§ **Records to process**:
========================================
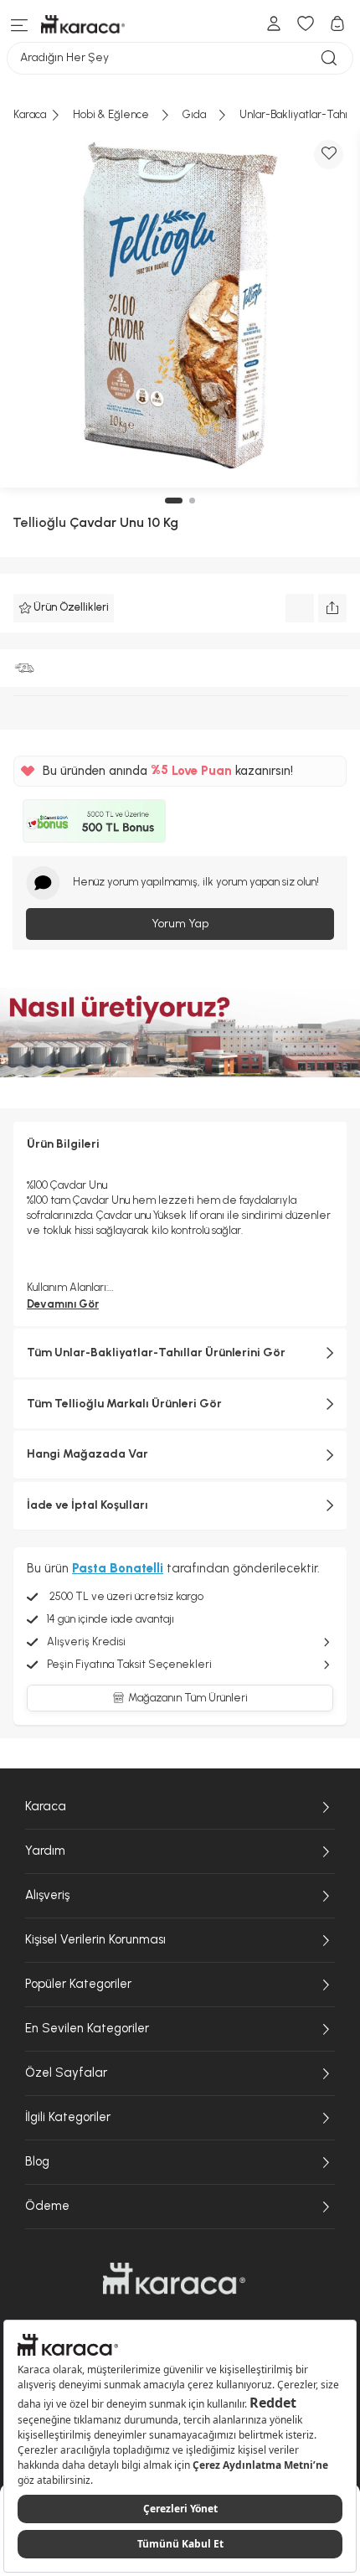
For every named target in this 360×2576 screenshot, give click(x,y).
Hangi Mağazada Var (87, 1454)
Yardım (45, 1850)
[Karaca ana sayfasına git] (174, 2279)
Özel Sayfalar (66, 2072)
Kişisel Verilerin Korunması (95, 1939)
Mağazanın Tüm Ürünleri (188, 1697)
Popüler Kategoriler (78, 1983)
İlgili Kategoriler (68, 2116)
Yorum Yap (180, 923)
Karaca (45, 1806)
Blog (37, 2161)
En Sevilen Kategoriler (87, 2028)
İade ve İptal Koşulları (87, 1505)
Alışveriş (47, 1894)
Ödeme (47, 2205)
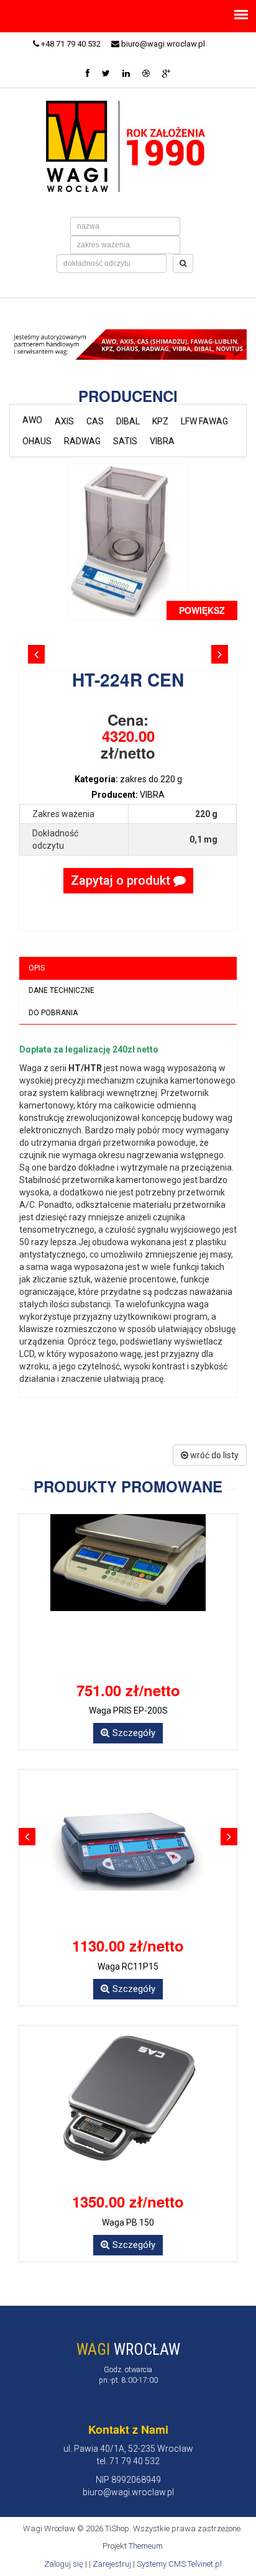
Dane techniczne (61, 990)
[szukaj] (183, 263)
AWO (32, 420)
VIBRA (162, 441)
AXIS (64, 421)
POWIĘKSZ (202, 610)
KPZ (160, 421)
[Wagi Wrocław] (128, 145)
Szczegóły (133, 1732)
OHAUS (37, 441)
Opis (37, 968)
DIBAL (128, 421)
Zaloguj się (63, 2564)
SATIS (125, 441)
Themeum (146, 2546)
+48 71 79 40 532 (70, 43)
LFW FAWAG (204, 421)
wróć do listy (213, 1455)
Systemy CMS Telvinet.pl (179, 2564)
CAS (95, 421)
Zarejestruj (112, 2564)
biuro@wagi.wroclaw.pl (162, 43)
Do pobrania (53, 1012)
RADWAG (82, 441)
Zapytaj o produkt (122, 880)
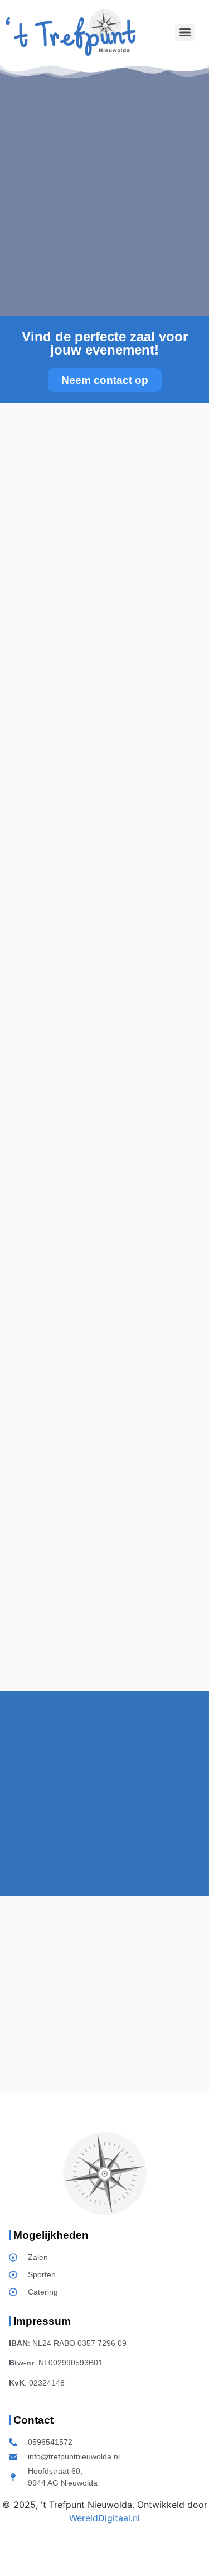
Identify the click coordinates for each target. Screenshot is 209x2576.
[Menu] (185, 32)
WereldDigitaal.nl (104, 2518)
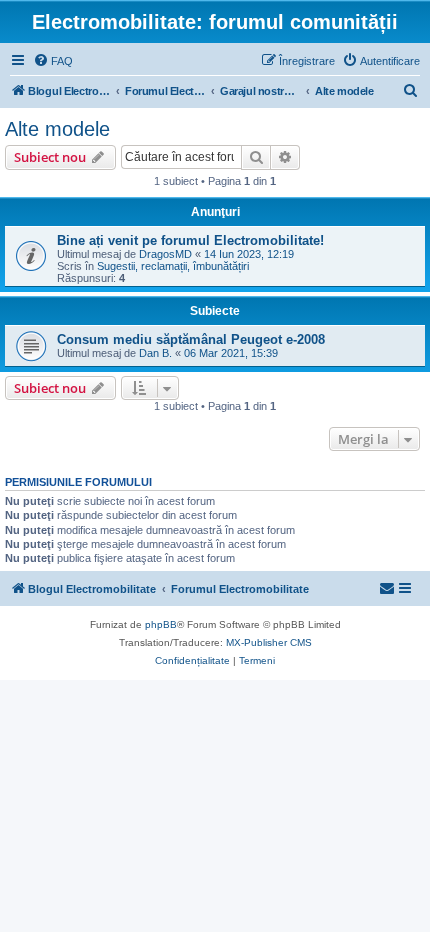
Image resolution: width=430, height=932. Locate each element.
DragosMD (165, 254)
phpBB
========================================
§ **Work request**:
Once the pictures are set aside, please reproduce the remaining material word for word.

§ **Answer to this exercise**:
For every named target in this 360×2576 screenshot, give click(x,y).
Hangi Mağazada Var (87, 1454)
Yardım (45, 1850)
[Karaca ana sayfasına git] (174, 2279)
Özel Sayfalar (66, 2072)
Kişisel Verilerin Korunması (95, 1939)
Mağazanın Tüm Ürünleri (188, 1697)
Popüler Kategoriler (78, 1983)
İlgili Kategoriler (68, 2116)
Yorum Yap (180, 923)
Karaca (45, 1806)
Blog (37, 2161)
En Sevilen Kategoriler (87, 2028)
İade ve İptal Koşulları (87, 1505)
Alışveriş (47, 1894)
Ödeme (47, 2205)
Dane techniczne (61, 990)
[szukaj] (183, 263)
AWO (32, 420)
VIBRA (162, 441)
AXIS (64, 421)
POWIĘKSZ (202, 610)
KPZ (160, 421)
[Wagi Wrocław] (128, 145)
Szczegóły (133, 1732)
OHAUS (37, 441)
Opis (37, 968)
DIBAL (128, 421)
Zaloguj się (63, 2564)
SATIS (125, 441)
Themeum (146, 2546)
+48 71 79 40 532 (70, 43)
LFW FAWAG (204, 421)
wróć do listy (213, 1455)
Systemy CMS Telvinet.pl (179, 2564)
CAS (95, 421)
Zarejestruj (112, 2564)
biuro@wagi.wroclaw.pl (162, 43)
Do pobrania (53, 1012)
RADWAG (82, 441)
Zapytaj o produkt (122, 880)
Identify the click coordinates for each target. Screenshot is 209x2576.
[Menu] (185, 32)
WereldDigitaal.nl (104, 2518)
Image resolution: width=430, height=932. Locate each element.
DragosMD (165, 254)
phpBB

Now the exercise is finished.